Lung cancer is a major cause of cancer-associated mortality worldwide. However, the association between multi-omics data and survival in lung cancer is not fully understood. The present study investigated the performance of the methylation survival risk model in multi-platform integrative molecular subtypes and aimed to identify copy number (CN) variations and mutations that are associated with survival risk. The present study analyzed 439 lung adenocarcinoma cases based on DNA methylation, RNA, microRNA (miRNA), DNA copy number and mutations from The Cancer Genome Atlas datasets. First, six cancer subtypes were identified using integrating DNA methylation, RNA, miRNA and DNA copy number data. The least absolute shrinkage and selection operator (LASSO) regression algorithm was used to extract methylation sites of survival model and calculate the methylation-based survival risk indices for all patients.
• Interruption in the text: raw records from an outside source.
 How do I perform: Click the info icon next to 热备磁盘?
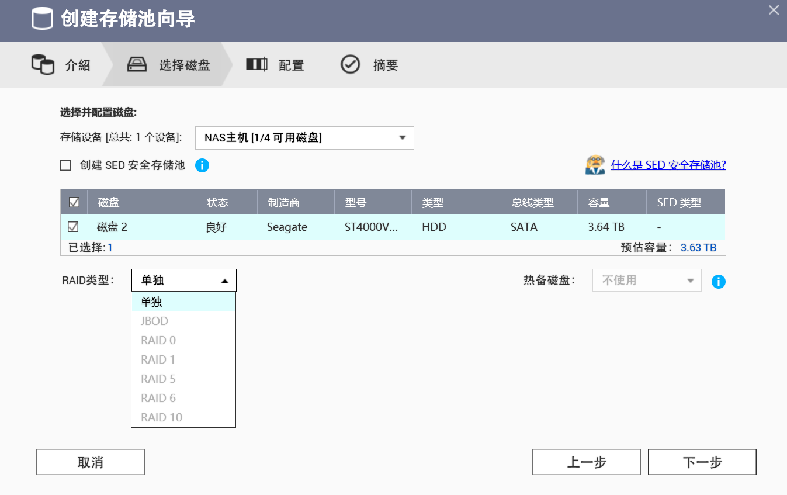719,281
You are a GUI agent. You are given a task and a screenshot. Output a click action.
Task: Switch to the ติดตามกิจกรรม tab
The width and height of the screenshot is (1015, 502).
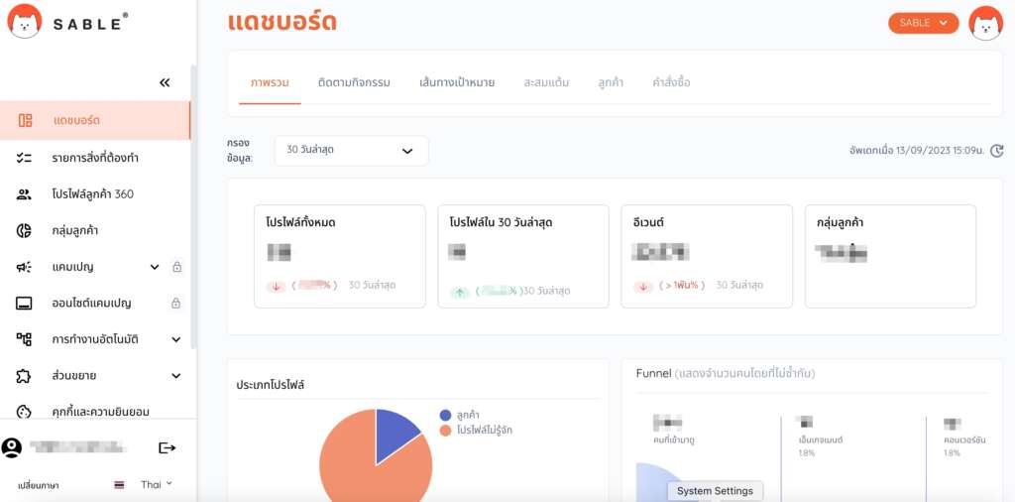pos(354,82)
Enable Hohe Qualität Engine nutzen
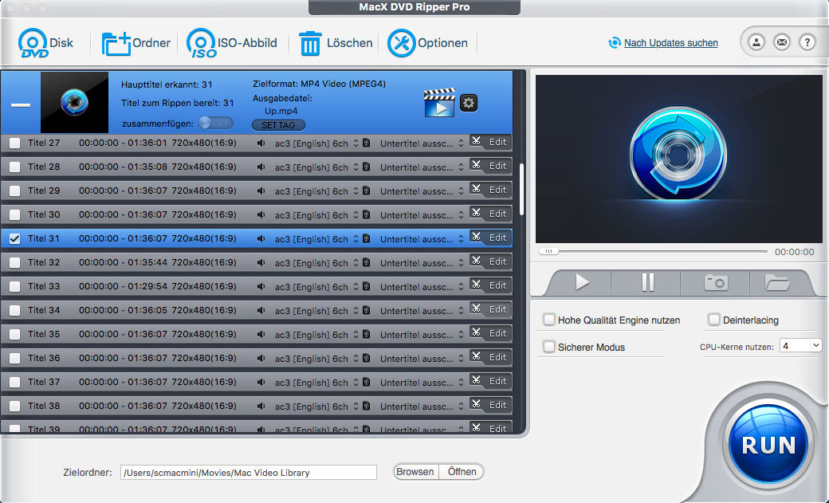Image resolution: width=829 pixels, height=503 pixels. click(x=549, y=320)
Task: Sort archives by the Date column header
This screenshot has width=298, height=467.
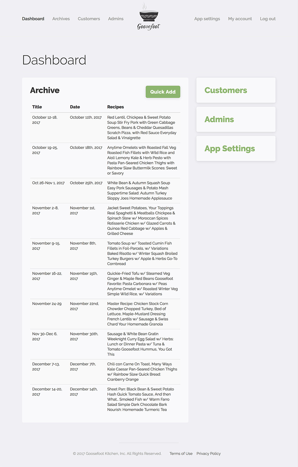Action: pyautogui.click(x=75, y=107)
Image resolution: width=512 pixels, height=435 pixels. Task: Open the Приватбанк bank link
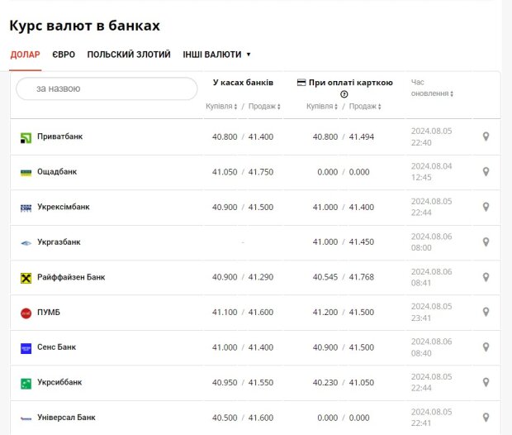tap(59, 136)
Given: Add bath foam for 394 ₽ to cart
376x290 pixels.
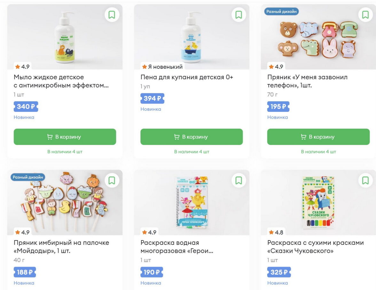Looking at the screenshot, I should pos(192,137).
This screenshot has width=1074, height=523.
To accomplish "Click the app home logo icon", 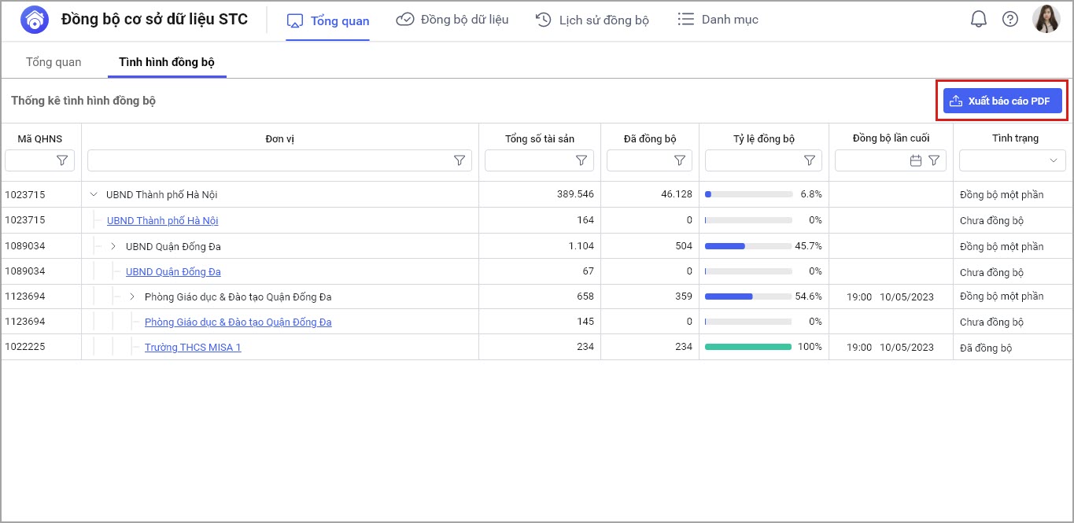I will [x=34, y=20].
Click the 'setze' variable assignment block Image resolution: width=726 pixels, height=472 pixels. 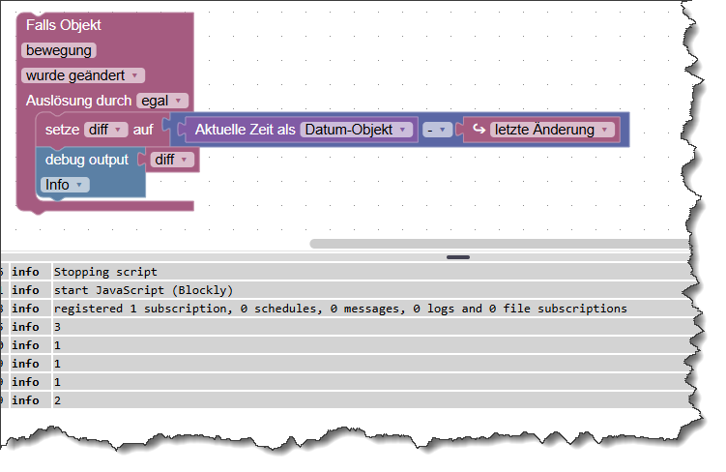63,130
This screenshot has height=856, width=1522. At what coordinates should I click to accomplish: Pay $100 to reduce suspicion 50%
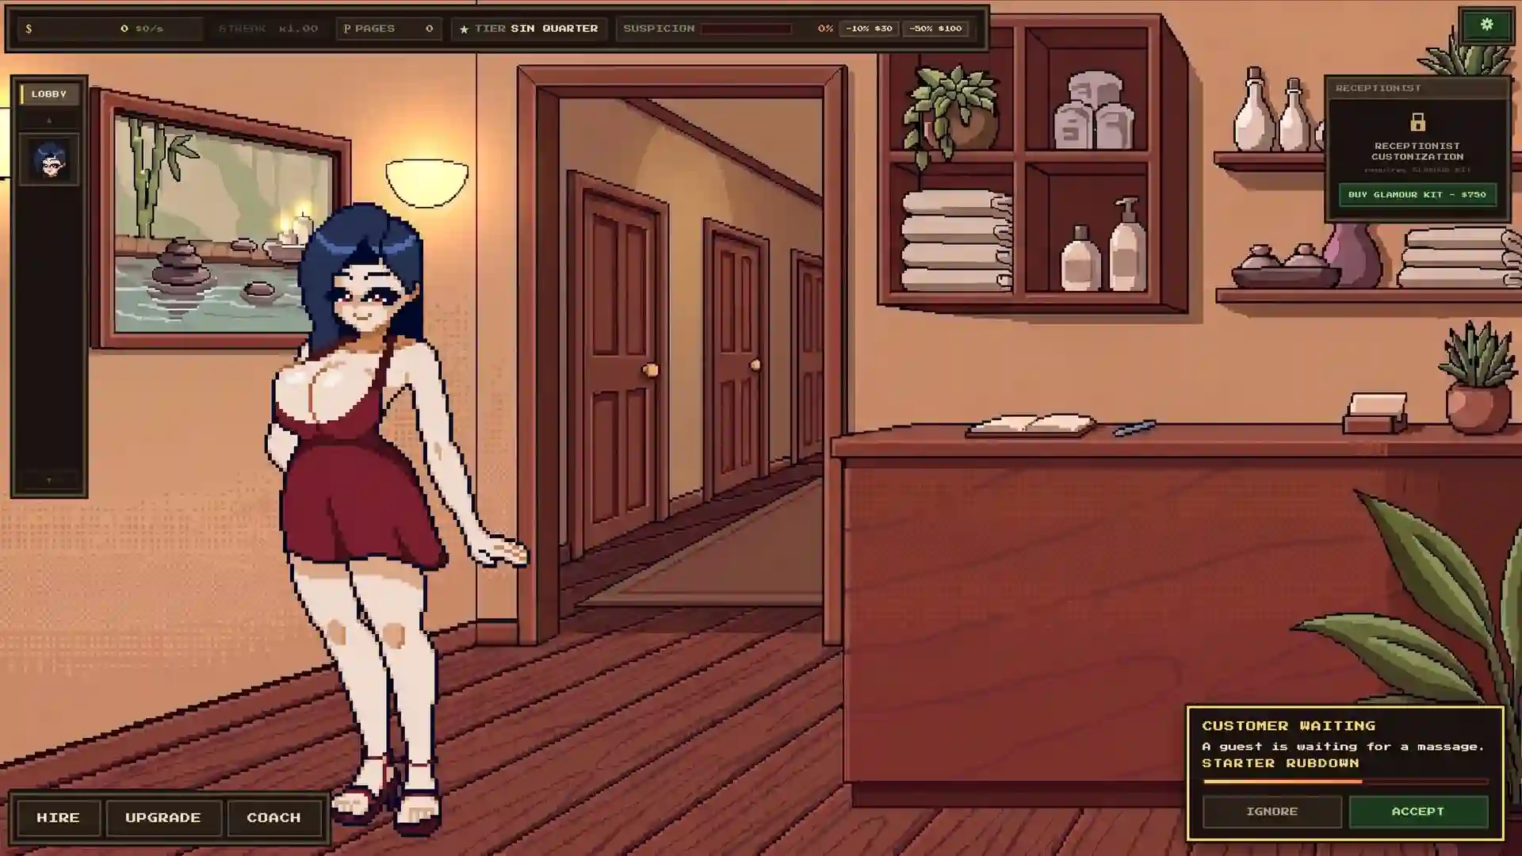(935, 29)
Survival for patients in the high-risk group was significantly lower compared with that for patients in the low-risk group (P<0.05). The present study also assessed methylation-based survival risks of the six subtypes and analyzed the association between survival risk and non-silent mutation rate, number of segments, fraction of segments altered, aneuploidy score, number of segments with loss of heterozygosity (LOH), fraction of segments with LOH and homologous repair deficiency. Finally, the specific copy number regions and mutant genes associated with the different subtypes were identified (P<0.01). Chromosome regions 17q24.3 and 11p15.5 were identified as those with the most survival risk-associated copy number variation regions, while a total of 29 mutant genes were significantly associated with survival (P<0.01).